First, as per the stated policy of the Reserve Bank of India, banks cannot be run by industrial houses. However, excluding the industrial houses, there are no entities that have the required financial capability to take over any of the government banks.

Second, private banks have a long history of failures, as noted above (>1500 banks failed between 1935-1969). Recently, the RBI had to come to the rescue of Lakshmi Vilas Bank and YES Bank by pumping of capital by other entities to save these banks. Bank failures and lack of Government intervention will increase the risk in the banking system.

Third, banks owned by the sovereign government provide more comfort level to depositors. Expansion of private sector in banking will reduce consumer confidence in the sector.

Fourth, Private banks operate with the sole aim of adding shareholder value. In contrast, the government banks also try to serve society and ensure implementation of all government programmes for the social sector. Privatization might have a negative impact on financial inclusion, agriculture credit etc.

Fifth, bank workers are opposed to privatization, as they fear loss of jobs.

Sixth, privatization could result in a lack of access to banking services for certain sections of society. Private banks tend to focus on profitable segments of the market, such as high-income individuals and large corporations. This could leave low-income individuals and small businesses without access to banking services, which could have a negative impact on their ability to participate in the economy.

Conclusion

While privatization of public sector banks may have some potential benefits, it is also fraught with significant risks.

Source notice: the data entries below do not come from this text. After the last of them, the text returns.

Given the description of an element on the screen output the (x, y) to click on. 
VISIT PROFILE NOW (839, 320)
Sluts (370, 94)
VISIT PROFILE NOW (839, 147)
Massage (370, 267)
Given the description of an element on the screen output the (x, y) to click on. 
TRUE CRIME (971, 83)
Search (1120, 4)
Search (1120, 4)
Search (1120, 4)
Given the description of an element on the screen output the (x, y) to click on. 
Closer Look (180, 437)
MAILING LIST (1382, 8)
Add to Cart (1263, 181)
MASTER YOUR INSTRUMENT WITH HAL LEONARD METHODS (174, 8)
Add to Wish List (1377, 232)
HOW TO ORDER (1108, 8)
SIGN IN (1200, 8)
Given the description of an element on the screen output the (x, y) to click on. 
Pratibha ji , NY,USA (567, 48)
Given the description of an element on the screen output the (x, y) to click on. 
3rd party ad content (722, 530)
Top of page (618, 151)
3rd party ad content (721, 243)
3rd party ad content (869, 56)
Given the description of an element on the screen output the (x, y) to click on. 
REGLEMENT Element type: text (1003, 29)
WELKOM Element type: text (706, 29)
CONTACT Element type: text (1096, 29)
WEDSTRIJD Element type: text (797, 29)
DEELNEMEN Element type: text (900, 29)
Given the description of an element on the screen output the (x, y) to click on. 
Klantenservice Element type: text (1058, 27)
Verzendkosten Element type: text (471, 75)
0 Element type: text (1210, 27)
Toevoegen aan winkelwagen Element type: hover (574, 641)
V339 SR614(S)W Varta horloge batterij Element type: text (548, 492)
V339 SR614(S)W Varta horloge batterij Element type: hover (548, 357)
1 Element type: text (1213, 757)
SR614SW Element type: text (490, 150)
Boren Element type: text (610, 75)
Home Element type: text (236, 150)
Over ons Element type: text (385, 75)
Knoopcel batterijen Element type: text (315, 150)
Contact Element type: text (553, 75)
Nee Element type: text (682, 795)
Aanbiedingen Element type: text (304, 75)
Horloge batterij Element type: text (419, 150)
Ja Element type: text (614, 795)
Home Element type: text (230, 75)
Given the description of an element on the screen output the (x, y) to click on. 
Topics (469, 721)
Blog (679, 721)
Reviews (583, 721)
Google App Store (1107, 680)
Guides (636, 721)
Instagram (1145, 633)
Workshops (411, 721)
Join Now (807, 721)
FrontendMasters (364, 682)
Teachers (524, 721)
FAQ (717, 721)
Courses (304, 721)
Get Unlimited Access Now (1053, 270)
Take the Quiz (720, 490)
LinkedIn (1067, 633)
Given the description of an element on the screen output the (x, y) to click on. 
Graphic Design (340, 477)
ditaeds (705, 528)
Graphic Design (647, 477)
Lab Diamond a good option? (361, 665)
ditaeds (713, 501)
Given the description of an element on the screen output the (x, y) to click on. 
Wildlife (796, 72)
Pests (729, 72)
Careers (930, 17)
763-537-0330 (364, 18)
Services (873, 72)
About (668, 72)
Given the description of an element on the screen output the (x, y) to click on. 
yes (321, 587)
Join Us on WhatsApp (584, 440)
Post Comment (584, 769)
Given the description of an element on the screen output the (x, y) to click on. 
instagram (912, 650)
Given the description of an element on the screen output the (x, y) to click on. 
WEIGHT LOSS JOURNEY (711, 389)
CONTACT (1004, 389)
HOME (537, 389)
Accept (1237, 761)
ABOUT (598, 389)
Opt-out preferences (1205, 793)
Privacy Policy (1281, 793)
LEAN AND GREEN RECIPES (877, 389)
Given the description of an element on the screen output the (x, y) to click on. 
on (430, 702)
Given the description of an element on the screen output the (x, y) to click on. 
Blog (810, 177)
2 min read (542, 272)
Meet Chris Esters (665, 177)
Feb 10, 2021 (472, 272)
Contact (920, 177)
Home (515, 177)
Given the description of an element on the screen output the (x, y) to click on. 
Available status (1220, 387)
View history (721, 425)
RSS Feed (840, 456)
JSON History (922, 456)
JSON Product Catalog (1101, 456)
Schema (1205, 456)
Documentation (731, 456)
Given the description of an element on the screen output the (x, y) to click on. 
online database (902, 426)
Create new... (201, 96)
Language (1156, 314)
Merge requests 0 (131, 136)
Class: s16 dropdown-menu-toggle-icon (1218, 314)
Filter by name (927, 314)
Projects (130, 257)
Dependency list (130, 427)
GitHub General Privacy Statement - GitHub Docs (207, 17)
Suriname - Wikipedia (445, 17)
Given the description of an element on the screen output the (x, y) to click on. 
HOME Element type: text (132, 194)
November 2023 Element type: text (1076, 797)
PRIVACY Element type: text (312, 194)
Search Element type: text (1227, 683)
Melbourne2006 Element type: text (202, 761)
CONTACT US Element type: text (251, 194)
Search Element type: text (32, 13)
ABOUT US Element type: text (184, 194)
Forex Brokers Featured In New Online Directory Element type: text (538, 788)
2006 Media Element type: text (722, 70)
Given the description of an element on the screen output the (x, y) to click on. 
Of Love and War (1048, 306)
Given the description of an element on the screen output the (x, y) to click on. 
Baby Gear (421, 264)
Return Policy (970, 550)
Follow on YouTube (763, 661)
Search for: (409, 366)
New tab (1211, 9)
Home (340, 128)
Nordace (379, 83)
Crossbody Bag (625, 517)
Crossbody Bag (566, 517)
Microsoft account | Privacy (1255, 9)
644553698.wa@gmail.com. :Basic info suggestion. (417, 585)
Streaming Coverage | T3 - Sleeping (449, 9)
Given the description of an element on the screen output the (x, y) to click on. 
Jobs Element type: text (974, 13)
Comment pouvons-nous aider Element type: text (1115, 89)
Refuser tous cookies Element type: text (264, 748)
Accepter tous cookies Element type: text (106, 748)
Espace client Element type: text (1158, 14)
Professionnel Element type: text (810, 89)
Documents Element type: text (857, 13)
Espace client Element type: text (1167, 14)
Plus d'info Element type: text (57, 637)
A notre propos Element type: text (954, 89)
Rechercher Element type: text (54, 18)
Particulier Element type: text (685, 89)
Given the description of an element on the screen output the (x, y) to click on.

Before embarking on this path, it is essential to carefully consider the potential implications and ensure that steps are taken to mitigate the risks and protect the public interest.

Privatizing all the PSBs and complete exit of the Government might have significant negative consequences. The Government must find ways to strengthen the governance of banking system and ensure safety of depositors’ money. Complete exit may not be an option, for now.